__REQUIRED WORK__
Repeat, please, exactly the lines from the one that has "You are a computer-use" through the end of the records below, with pictures dropped.

__EXTRACTED MATERIAL__
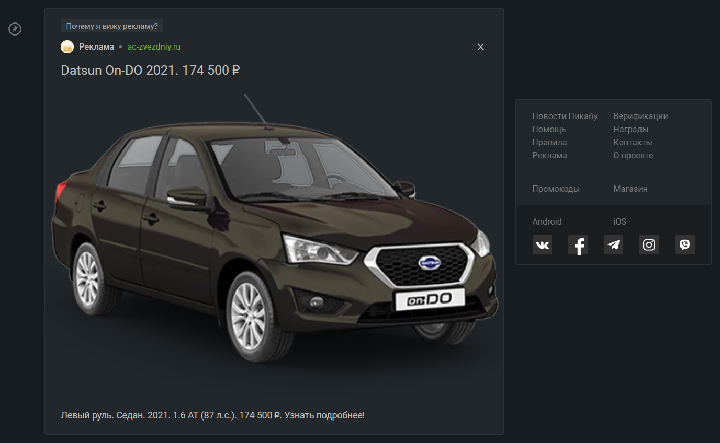Open the Android app link
Viewport: 720px width, 443px height.
point(547,222)
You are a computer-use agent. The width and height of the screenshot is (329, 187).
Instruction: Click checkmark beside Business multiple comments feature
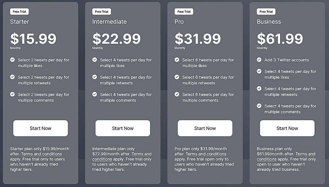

__YOUR RESPONSE__
You are a computer-use agent. The width and height of the screenshot is (329, 187).
Instruction: Click checkmark beside Business multiple comments feature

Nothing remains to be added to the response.